Texte extrait:
%%
(Billet 218) - Promotion immobilière : autant en emportent les ventes

(Billet 218) - Promotion immobilière : autant en emportent les ventes

L’un des vœux les plus chers d’un individu ordinaire au Maroc est d’acquérir son logement… C’est en général le projet de toute une vie. La personne désireuse d’acheter accomplit tout le (difficile) processus mental pour parvenir à sa décision… et là, elle se trouve entre les mains de gens véreux, âpres au gain, sans moralité, face à un Etat démissionnaire et souvent des fonctionnaires concussionnaires.

Le secteur de la promotion immobilière est pourtant l’un des plus complexes et des plus réglementés. Jugez-en… Conservation foncière, Cadastre, notaire, architecte, ingénieur, banque, municipalité, agence urbaine, préfecture… Les trois dernières administrations sont elles-mêmes sévèrement encadrées par des lois, circulaires, réglementations diverses.

Comment se fait-il alors que des gens puissent se faire escroquer, comme cela s’est passé, et continue de se produire, pour Bab Darna, après tant et tant d’affaires similaires, à Casablanca et ailleurs ? Comment le promoteur a-t-il pu construire ses logements sans préalablement avoir acquis les terrains correspondants ? Comment les fonctionnaires ont-ils pu laisser cela passer ? Résultat : Un millier de victimes grugées par le promoteur qui a engrangé quelques 400 millions de DH indus, et qui a été arrêté grâce à la réactivité de la Gendarmerie royale et à la perspicacité du parquet. Mais cela n’absout en rien « le système » marocain, gangréné par la corruption, la malversation, la prévarication et même la prédation.

L’affaire Bab Darna est révélatrice de ce véritable fléau qui touche notre immobilier, les promoteurs se sachant à l’abri ou se croyant immunisés par leur argent et leur entregent. Entre les « Terrasses de ceci », « les collines de cela », les « jardins » et autres « golfs » et resorts ici et là, c’est la Grande Arnaque qui se déroule sous nos yeux impuissants. Même les plus grands « industriels » ou « tycoons » du pays se mettent à l’immobilier, c’est si facile !
%%
Liste fournie:
%%
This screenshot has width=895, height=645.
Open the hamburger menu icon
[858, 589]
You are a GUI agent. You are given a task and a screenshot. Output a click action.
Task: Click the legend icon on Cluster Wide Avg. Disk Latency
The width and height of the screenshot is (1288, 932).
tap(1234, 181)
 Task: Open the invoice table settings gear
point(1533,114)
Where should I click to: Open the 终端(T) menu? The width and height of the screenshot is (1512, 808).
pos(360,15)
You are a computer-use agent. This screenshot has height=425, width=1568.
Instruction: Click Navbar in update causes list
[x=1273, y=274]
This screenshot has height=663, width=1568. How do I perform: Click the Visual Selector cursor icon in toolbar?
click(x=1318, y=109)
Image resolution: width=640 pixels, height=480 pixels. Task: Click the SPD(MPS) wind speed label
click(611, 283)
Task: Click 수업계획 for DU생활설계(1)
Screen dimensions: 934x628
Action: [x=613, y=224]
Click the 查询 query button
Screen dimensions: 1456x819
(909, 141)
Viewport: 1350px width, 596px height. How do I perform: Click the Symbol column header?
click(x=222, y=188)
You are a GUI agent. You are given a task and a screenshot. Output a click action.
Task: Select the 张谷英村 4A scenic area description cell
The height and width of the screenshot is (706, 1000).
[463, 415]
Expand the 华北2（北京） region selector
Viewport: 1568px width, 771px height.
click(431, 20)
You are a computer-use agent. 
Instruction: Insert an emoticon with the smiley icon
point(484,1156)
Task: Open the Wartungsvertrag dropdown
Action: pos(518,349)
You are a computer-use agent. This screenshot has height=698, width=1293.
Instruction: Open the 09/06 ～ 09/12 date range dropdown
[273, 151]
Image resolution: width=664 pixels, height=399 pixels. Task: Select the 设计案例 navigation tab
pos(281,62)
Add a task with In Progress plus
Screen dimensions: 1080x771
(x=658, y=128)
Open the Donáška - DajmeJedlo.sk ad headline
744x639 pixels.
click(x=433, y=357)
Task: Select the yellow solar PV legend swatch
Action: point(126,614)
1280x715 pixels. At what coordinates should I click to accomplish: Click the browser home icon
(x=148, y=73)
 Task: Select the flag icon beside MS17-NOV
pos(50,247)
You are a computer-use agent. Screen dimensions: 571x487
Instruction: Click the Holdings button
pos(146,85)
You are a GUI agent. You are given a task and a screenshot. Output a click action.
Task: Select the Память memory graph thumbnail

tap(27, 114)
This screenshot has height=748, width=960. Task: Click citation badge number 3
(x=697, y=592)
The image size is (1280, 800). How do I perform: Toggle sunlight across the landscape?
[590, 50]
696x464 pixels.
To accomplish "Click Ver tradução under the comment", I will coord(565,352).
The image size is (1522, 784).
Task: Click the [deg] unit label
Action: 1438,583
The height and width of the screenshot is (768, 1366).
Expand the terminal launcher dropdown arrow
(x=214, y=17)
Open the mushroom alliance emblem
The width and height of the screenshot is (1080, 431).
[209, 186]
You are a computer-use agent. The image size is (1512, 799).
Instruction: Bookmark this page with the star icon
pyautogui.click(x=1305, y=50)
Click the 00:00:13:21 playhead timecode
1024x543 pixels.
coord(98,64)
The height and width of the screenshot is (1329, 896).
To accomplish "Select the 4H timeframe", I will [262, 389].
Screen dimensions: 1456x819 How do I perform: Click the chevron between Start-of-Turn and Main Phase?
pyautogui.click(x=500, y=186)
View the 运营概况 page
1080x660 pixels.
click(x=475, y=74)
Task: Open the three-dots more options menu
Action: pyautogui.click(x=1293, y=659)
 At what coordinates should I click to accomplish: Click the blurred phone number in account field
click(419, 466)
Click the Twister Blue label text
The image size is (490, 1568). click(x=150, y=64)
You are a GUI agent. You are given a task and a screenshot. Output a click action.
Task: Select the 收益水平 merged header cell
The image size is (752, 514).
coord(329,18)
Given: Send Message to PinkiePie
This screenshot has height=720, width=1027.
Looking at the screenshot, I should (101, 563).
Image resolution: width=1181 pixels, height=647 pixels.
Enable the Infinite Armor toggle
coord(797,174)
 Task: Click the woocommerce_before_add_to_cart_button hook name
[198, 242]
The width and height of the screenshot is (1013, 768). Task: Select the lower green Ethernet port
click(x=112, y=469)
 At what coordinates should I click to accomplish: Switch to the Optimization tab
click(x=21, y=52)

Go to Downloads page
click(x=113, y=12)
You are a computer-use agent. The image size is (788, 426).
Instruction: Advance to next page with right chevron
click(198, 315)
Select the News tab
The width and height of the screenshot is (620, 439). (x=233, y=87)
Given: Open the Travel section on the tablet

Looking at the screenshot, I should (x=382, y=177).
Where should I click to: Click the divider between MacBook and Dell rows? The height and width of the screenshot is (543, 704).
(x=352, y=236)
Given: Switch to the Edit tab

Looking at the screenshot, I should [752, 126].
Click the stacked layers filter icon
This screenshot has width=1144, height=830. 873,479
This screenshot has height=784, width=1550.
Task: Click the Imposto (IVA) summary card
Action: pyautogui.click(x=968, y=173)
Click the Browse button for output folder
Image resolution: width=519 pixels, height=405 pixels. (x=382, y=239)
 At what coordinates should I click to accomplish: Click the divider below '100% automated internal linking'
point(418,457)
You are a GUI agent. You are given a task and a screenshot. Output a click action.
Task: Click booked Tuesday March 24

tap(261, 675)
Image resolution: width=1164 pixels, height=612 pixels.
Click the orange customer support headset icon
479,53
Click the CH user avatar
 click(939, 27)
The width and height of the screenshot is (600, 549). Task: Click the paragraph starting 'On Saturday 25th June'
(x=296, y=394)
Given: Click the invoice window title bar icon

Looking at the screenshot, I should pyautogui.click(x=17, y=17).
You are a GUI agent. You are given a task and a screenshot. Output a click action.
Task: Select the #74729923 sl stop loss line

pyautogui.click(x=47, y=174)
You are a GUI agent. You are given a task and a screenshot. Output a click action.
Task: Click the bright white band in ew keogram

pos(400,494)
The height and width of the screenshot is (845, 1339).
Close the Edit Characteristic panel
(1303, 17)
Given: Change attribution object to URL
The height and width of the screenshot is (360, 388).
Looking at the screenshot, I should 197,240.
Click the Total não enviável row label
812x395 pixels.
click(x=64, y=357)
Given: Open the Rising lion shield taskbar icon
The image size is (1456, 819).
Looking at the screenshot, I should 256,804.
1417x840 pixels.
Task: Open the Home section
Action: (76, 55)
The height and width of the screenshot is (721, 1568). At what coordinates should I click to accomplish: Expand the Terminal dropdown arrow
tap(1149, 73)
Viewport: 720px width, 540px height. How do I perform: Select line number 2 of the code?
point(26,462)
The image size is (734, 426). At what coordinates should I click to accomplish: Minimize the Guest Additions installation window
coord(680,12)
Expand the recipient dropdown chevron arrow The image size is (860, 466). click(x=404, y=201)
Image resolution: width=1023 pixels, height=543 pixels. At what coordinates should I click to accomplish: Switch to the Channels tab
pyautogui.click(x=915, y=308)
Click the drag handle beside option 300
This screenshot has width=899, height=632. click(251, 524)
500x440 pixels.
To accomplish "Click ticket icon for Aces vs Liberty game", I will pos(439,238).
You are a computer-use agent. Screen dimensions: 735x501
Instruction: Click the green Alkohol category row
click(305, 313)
%%
Consigne 1: D'après le billet sur la promotion immobilière, combien de victimes le promoteur de Bab Darna a-t-il grugées ?
Consigne 2: Reproduisez le passage du billet sur la promotion immobilière, de « Le secteur de » à « circulaires, réglementations diverses. ».
Il n'est pas nécessaire de consulter la liste.

Solution 1: Un millier de victimes.

Solution 2:
Le secteur de la promotion immobilière est pourtant l’un des plus complexes et des plus réglementés. Jugez-en… Conservation foncière, Cadastre, notaire, architecte, ingénieur, banque, municipalité, agence urbaine, préfecture… Les trois dernières administrations sont elles-mêmes sévèrement encadrées par des lois, circulaires, réglementations diverses.